Online Shaming: When Campaign Turns Slander
Online Shaming: When Campaign Turns Slander is an Economic Times Panache article published on 6 April 2015. The piece explores the growing use of public shaming on digital platforms, drawing on global debates sparked by Monica Lewinsky and Jon Ronson, and examining how Indian social media culture has embraced shaming as a tool for accountability. Experts quoted — including Sunil Abraham, Geeta Menon and Lawrence Liang — discuss the risks, moral tensions, and potential harms when online activism crosses into slander.
Contents
Article Details
- 📰 Published in:
- The Economic Times (Panache)
- 📅 Date:
- 6 April 2015
- 👤 Author:
- Divya Shekhar
- 📄 Type:
- Feature Report
- 📰 Newspaper Link:
- Read Online
Full Text
Snyopsis: Abraham pointed out to when the city-based Blank Noise project encouraged women to upload snapshots of their 'harassers' but were forced to blur the images.
BENGALURU: Two recent events Monica Lewinsky's TED Talk about her online shaming and Welsh writer Jon Ronson's upcoming book 'So You've Been Publicly Shamed' have brought 'shaming' to the crux of global cyberspace debates. Closer home, Bengaluru's techsavvy citizens have made shaming their most powerful tool outraged digital mobs ridiculed police commissioner MN Reddi for saying bureaucrat DK Ravi's death by hanging appeared to be a case of suicide; the city also saw the launch of the local chapter of the 'Shame the Rapist' campaign recently triggering dialogue on where the line is be tween slander and shaming for good.
Sunil Abraham, executive director, The Centre for Internet & Society, Bengaluru, believes that while shaming a corporation, government departments or public offices can result in moral justice, caution is imperative. "Online mobs have the power to interfere with the natural course of justice and to influence law enforcement just with sheer pressure," he said.
Also, good intentions can go awry online. Abraham pointed out to when the city-based Blank Noise project encouraged women to upload snapshots of their 'harassers' but were forced to blur the images after massive commentary countering their means of shaming.
"While it is important to bring a perpetrator to book, it will backfire without context. We should not end up shaming innocents for no fault of theirs," he said, adding that shaming has scared many people, especially women, off the internet, leading to a loss of productive digital contributions.
Shaming turns to slander only if done with vested interests, argued activist Geeta Menon, at the forefront of the Bengaluru chapter of the 'Shame The Rapist' campaign, which uses public shaming to exert pressure on law enforcement into taking action.

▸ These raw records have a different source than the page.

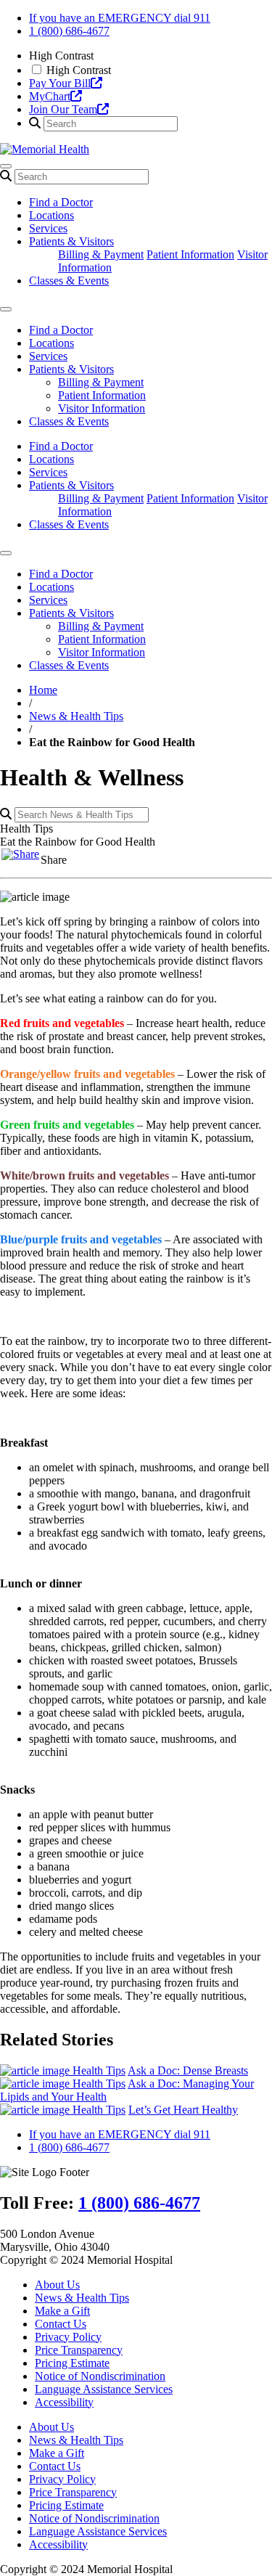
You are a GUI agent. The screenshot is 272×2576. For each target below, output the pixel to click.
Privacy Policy (68, 2337)
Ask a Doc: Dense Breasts (188, 2070)
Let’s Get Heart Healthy (183, 2109)
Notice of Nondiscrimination (100, 2376)
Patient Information (190, 254)
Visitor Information (101, 408)
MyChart (49, 96)
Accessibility (64, 2402)
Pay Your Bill (60, 83)
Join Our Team (63, 109)
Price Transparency (79, 2350)
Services (48, 228)
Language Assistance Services (104, 2389)
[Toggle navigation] (6, 166)
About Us (57, 2284)
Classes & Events (69, 280)
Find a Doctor (61, 202)
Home (43, 690)
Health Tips (99, 2070)
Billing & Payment (101, 254)
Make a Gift (62, 2311)
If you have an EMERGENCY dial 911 (119, 18)
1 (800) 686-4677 (69, 31)
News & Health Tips (76, 716)
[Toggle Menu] (6, 309)
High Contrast (78, 70)
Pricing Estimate (72, 2363)
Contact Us (60, 2324)
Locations (51, 215)
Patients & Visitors (71, 241)
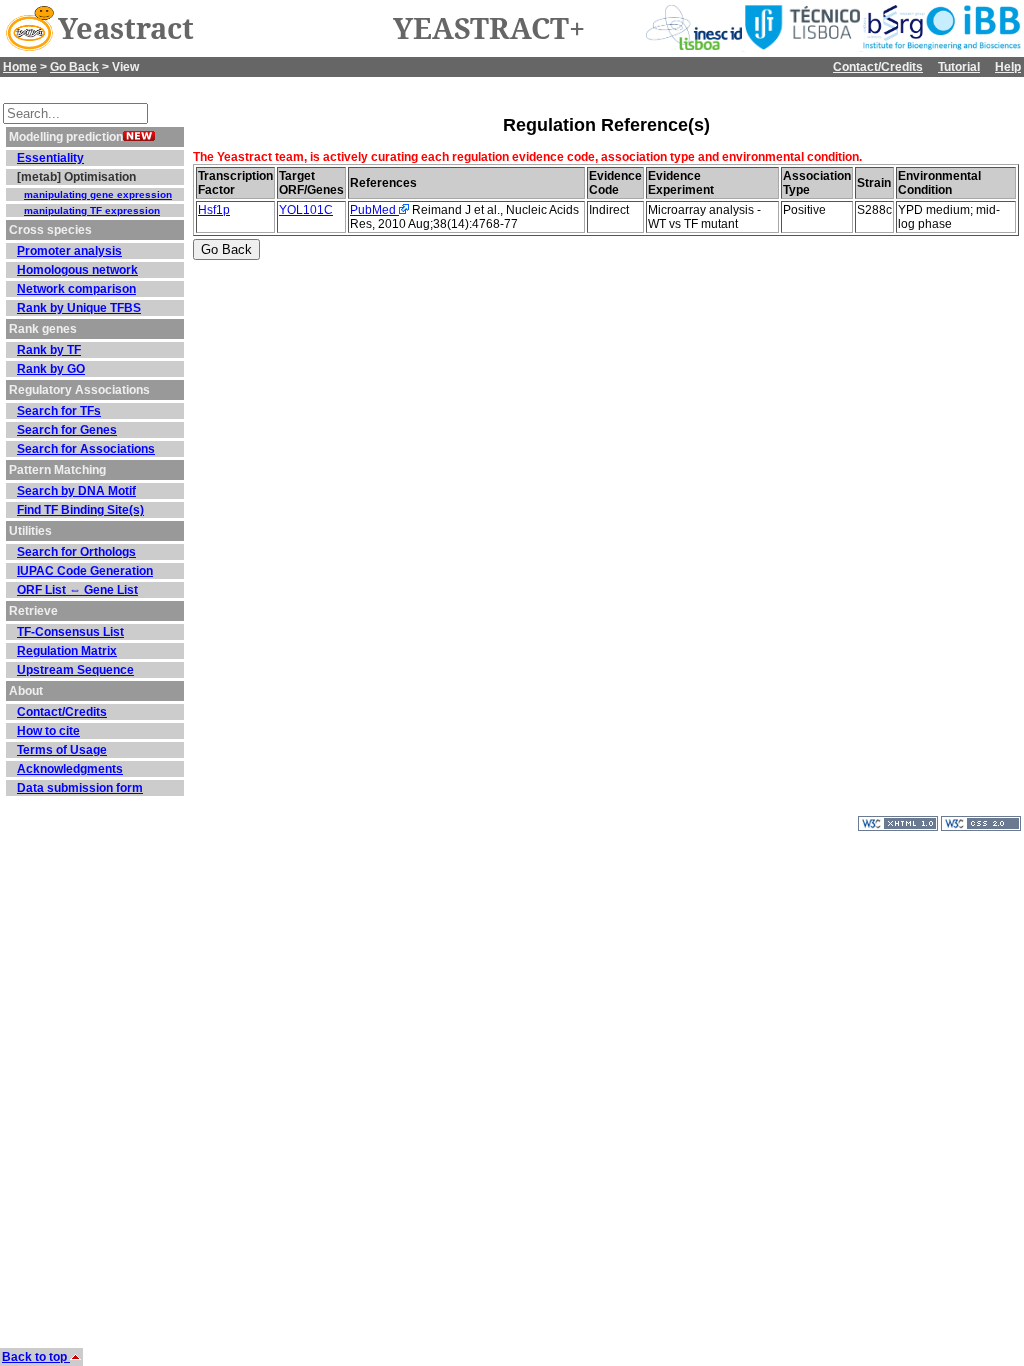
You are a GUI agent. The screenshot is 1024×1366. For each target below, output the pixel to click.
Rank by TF (49, 350)
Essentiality (50, 158)
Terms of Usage (62, 750)
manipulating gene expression (98, 194)
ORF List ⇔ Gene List (77, 590)
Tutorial (959, 67)
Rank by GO (51, 369)
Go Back (74, 67)
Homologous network (77, 270)
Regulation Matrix (67, 651)
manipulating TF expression (92, 210)
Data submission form (80, 788)
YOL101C (306, 210)
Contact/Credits (878, 67)
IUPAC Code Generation (85, 571)
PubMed (374, 210)
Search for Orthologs (76, 552)
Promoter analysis (69, 251)
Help (1008, 67)
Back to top (36, 1357)
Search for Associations (86, 449)
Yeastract (126, 29)
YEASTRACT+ (489, 29)
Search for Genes (67, 430)
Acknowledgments (70, 769)
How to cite (48, 731)
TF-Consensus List (70, 632)
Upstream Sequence (75, 670)
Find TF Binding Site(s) (80, 510)
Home (20, 67)
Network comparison (76, 289)
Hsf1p (214, 210)
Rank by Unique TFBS (79, 308)
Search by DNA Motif (76, 491)
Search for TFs (59, 411)
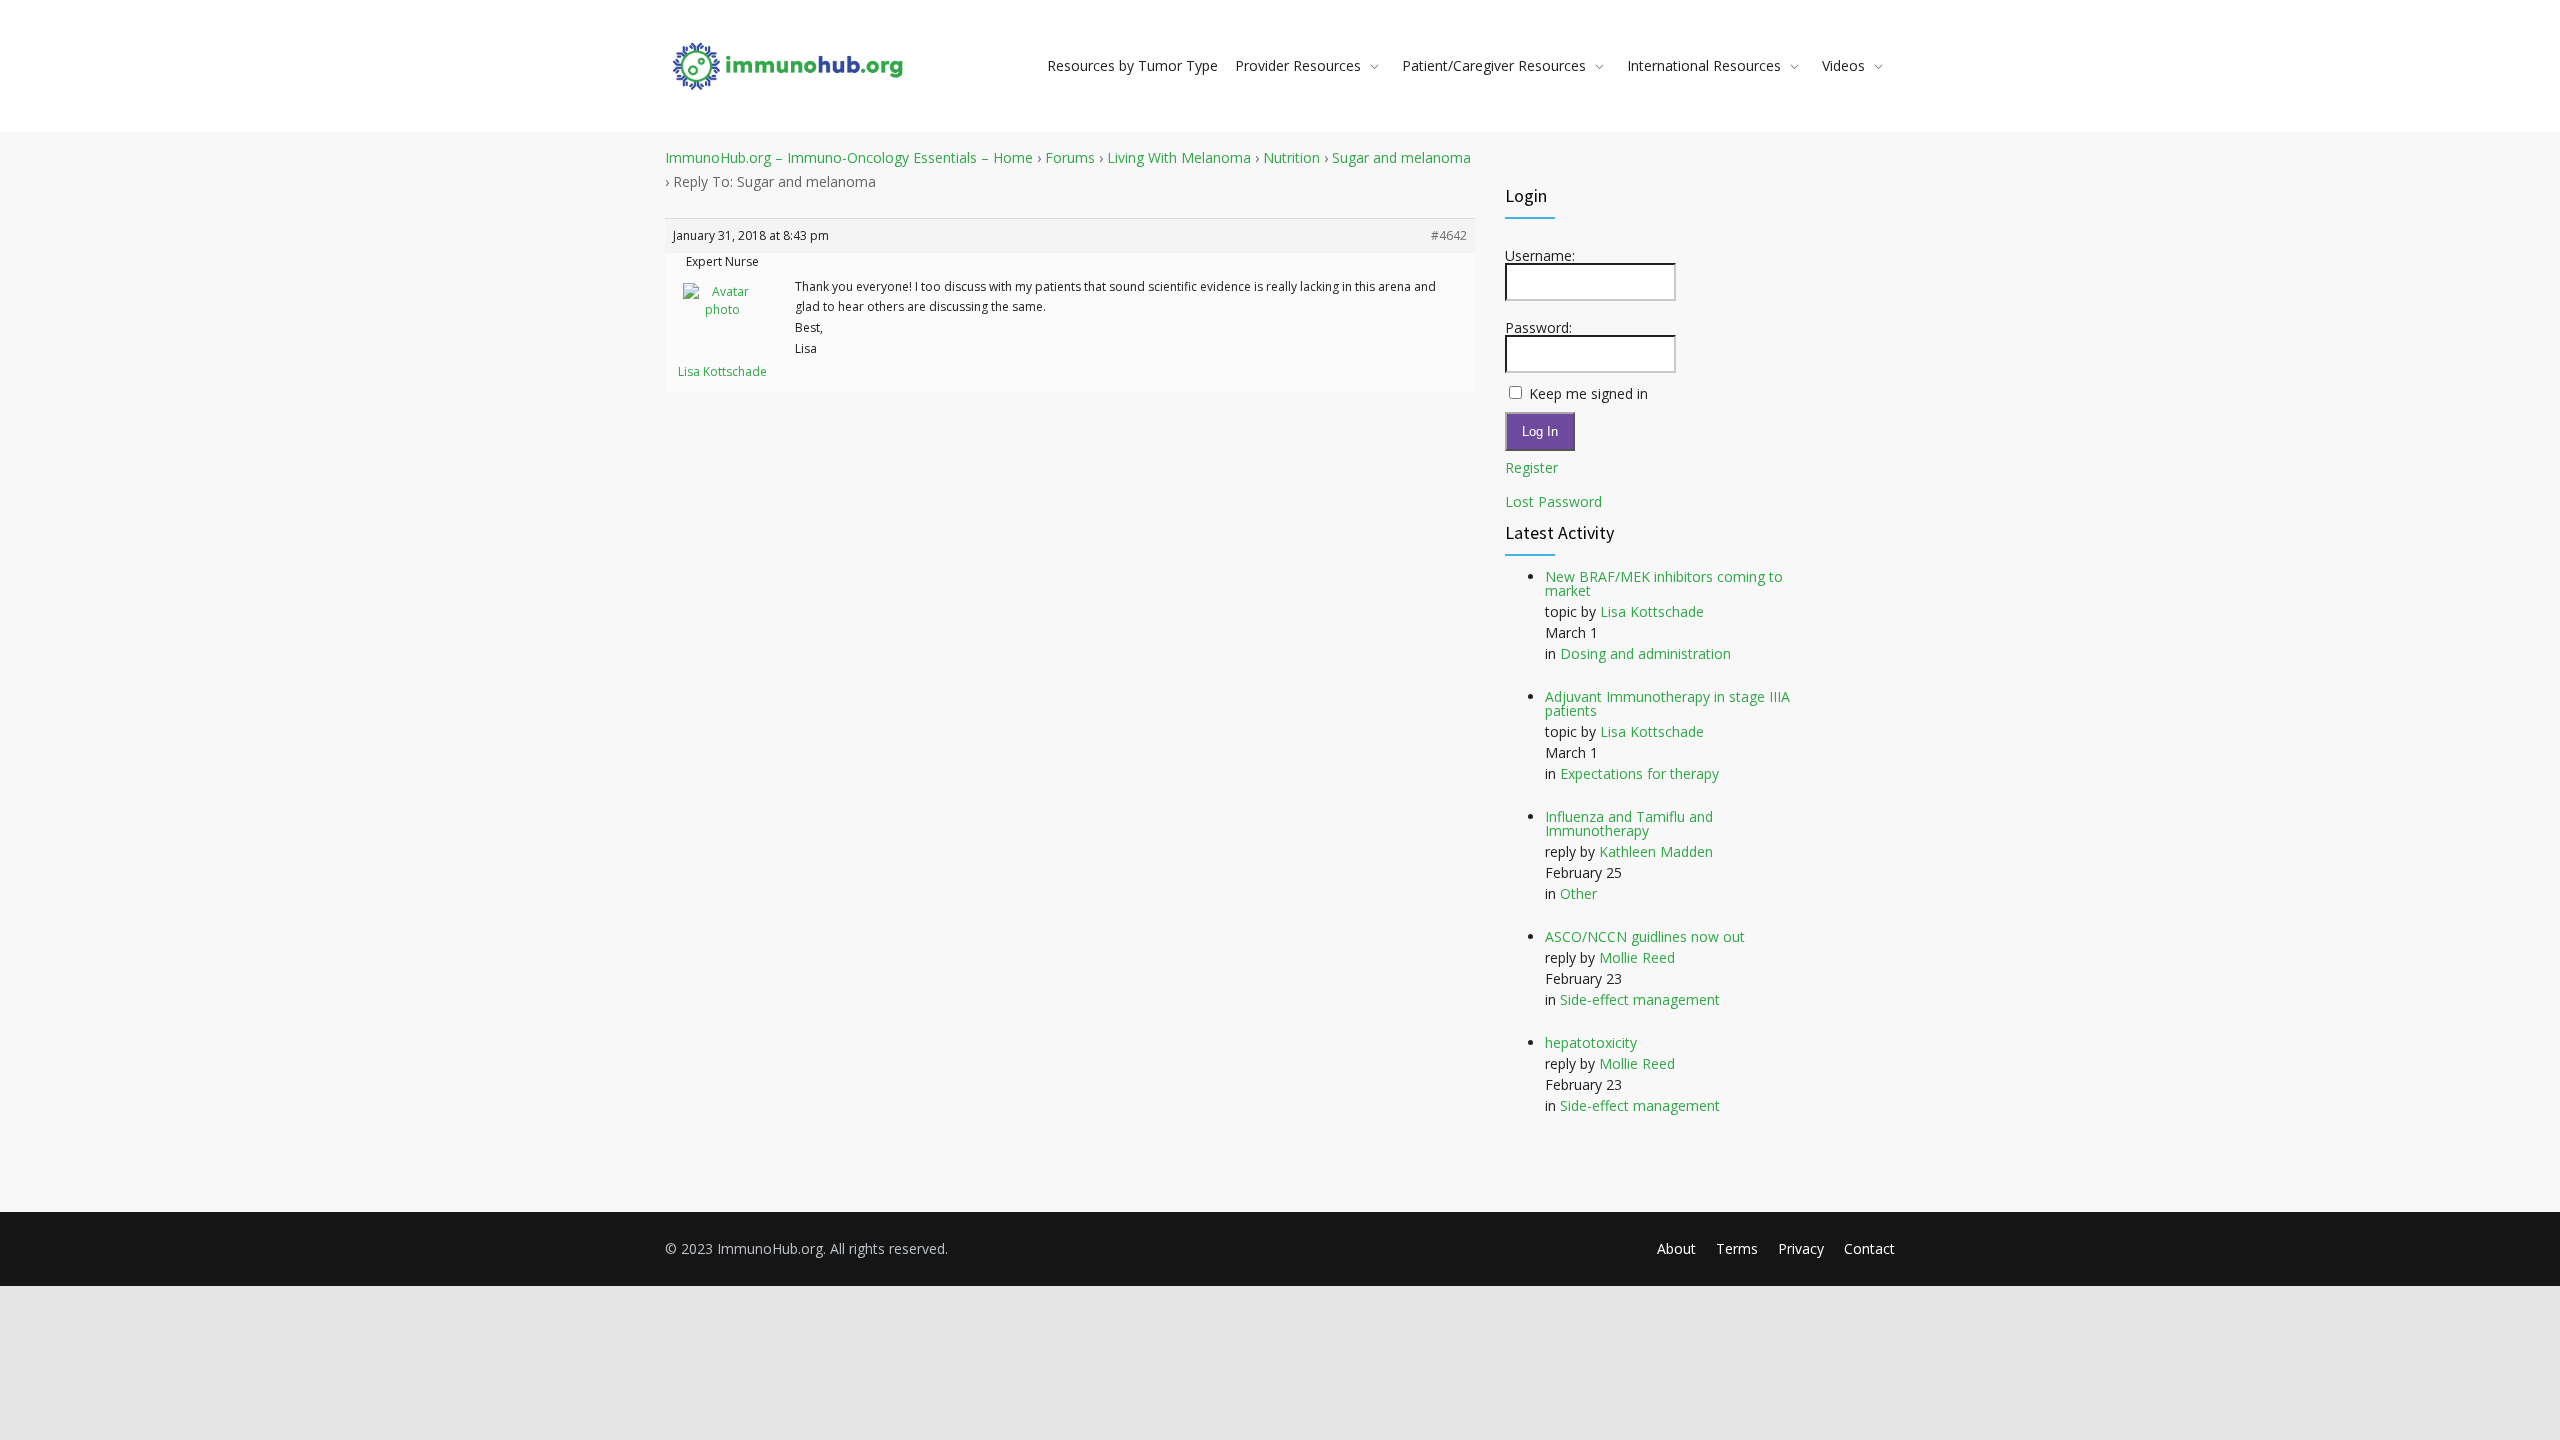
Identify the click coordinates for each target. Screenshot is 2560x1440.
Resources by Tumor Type (1132, 65)
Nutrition (1291, 157)
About (1676, 1248)
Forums (1070, 157)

"Why is this question of slander never raised when the victim's identity is revealed or she is wrongly insinuated?" said Menon, when asked about the repercussions of publicly shaming someone before legal conviction. "While we never jump into a case randomly, we will always be on the side of the victim. Rape is unpardonable."
Lawrence Liang of the Alternative Law Forum said that shaming, the most ancient form of lowering self-perception, has had disastrous consequences online.
"Rapid technological participation has come without knowledge of communication ethos," he said. "Shaming is sometimes more powerful than legal sanctioning. For instance, the defence counsels making sexist statements in the 'India's Daughter' documentary deserved to be shamed."
"There is no societal line that can be drawn," Liang said. "We have to draw the lines for ourselves and have self-reflection before posting something online. Otherwise, we would force government agencies to step up in future."
Context and Background
This feature appeared at a time when global awareness of online shaming — fuelled by high-profile cases and emerging scholarship — was rising sharply. In India, social media activism had begun to use shaming as a mechanism for demanding accountability, particularly in gender-based violence cases.
The article situates these developments within wider cultural and legal concerns: risks of vigilantism, misidentification, moral injury, and the possibility that premature or misdirected shaming can undermine justice. Sunil Abraham’s observations highlight the need for caution in digital collective action, while other experts emphasise the ethical grey zones where activism may slip into slander.